One of his last television roles was as a stalwart overworked elderly physician still making house calls in urban Baltimore, in Doctor Max, a TV pilot for a potential series that never materialized. His final aired television role was Origins of the Mafia, a miniseries about the history of the Sicilian Mafia, filmed on-location in Italy. He subsequently appeared alongside British actor Kenneth Griffith in an ABC television documentary on the American Revolution called Suddenly an Eagle, which was broadcast six months after his death.

Political activity
Cobb was accused of being a Communist in 1951 testimony before the House Un-American Activities Committee (HUAC) of the U.S. House of Representatives of the Congress by Larry Parks, himself an admitted former Communist Party member.

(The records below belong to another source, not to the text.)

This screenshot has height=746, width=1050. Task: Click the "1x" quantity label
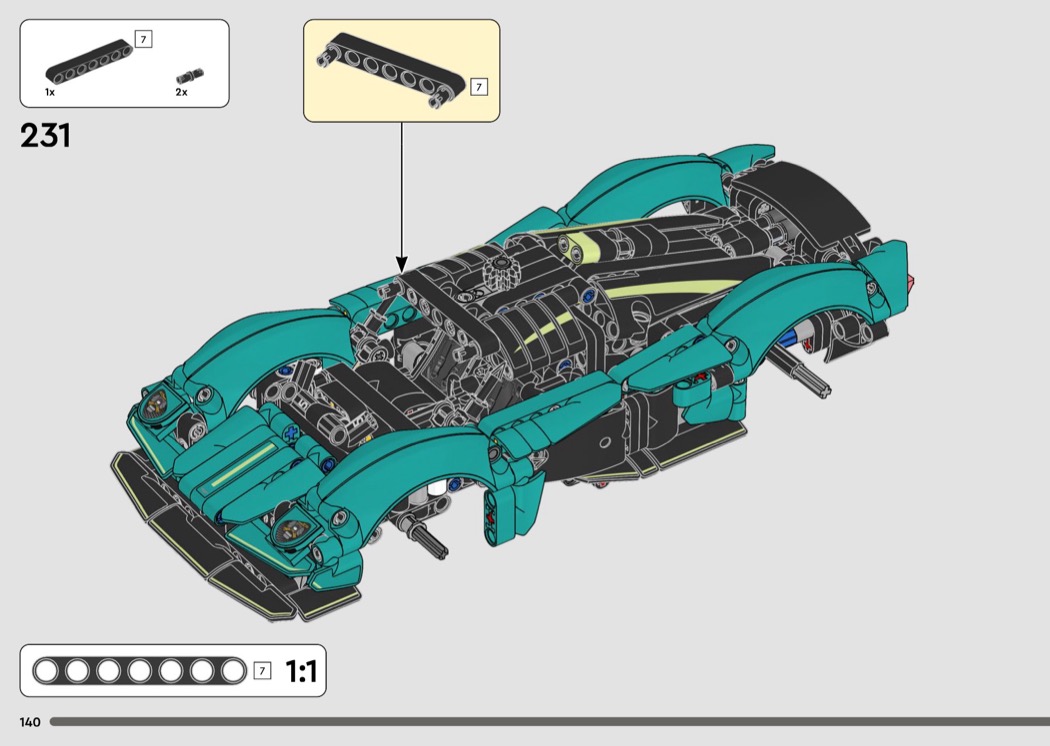click(x=50, y=92)
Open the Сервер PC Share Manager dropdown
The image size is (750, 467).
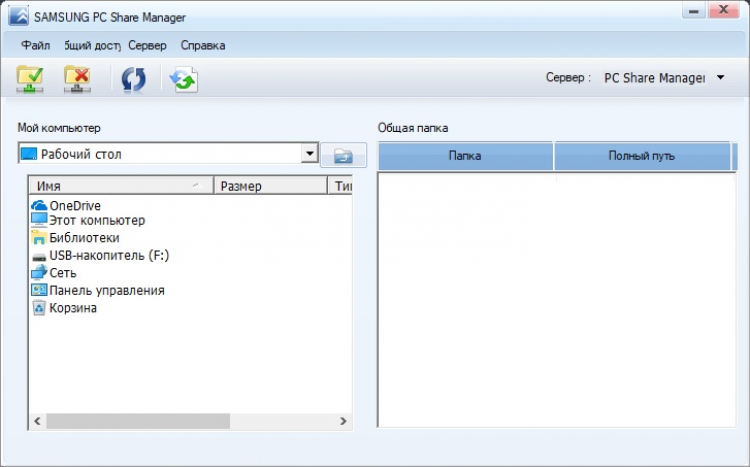click(x=720, y=77)
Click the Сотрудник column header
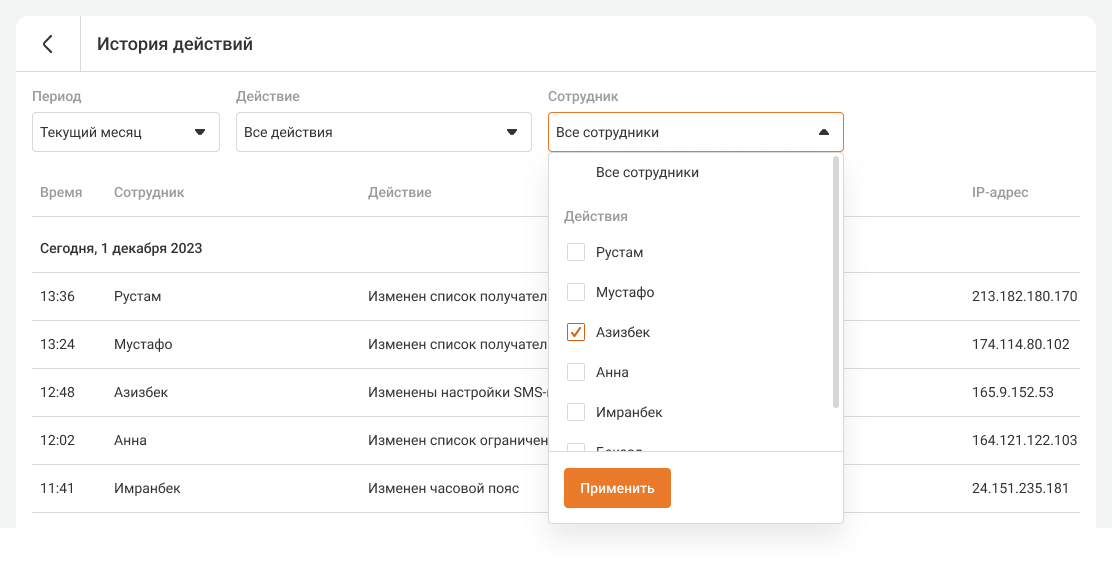 (x=149, y=192)
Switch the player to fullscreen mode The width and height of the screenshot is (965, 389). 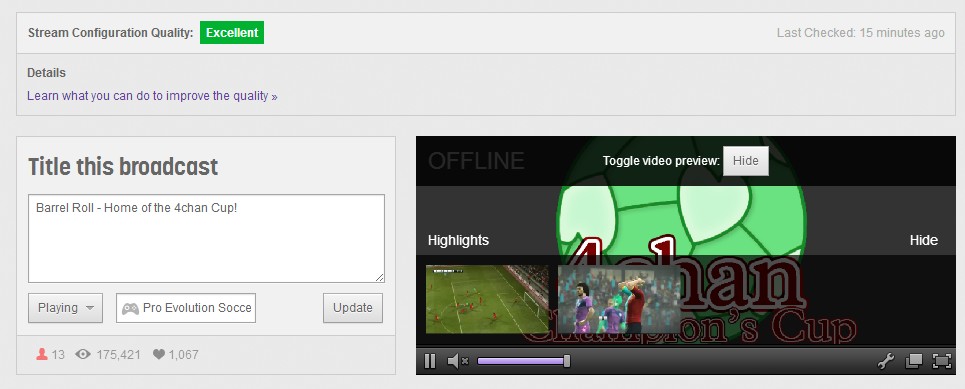pyautogui.click(x=942, y=361)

Cobb was called to testify before HUAC but refused to do so for two years until his career was threatened by the blacklist. He relented in 1953 and gave testimony, naming 20 people as former members of the Communist Party USA.

Later, Cobb explained why he "named names", saying:

When the facilities of the government of the United States are drawn on an individual it can be terrifying. The blacklist is just the opening gambit—being deprived of work. Your passport is confiscated. That's minor. But not being able to move without being tailed is something else. After a certain point it grows to implied as well as articulated threats, and people succumb. My wife did, and she was institutionalized. The HUAC did a deal with me. I was pretty much worn down. I had no money. I couldn't borrow. I had the expenses of taking care of the children. Why am I subjecting my loved ones to this? If it's worth dying for, and I am just as idealistic as the next fellow. But I decided it wasn't worth dying for, and if this gesture was the way of getting out of the penitentiary I'd do it. I had to be employable again.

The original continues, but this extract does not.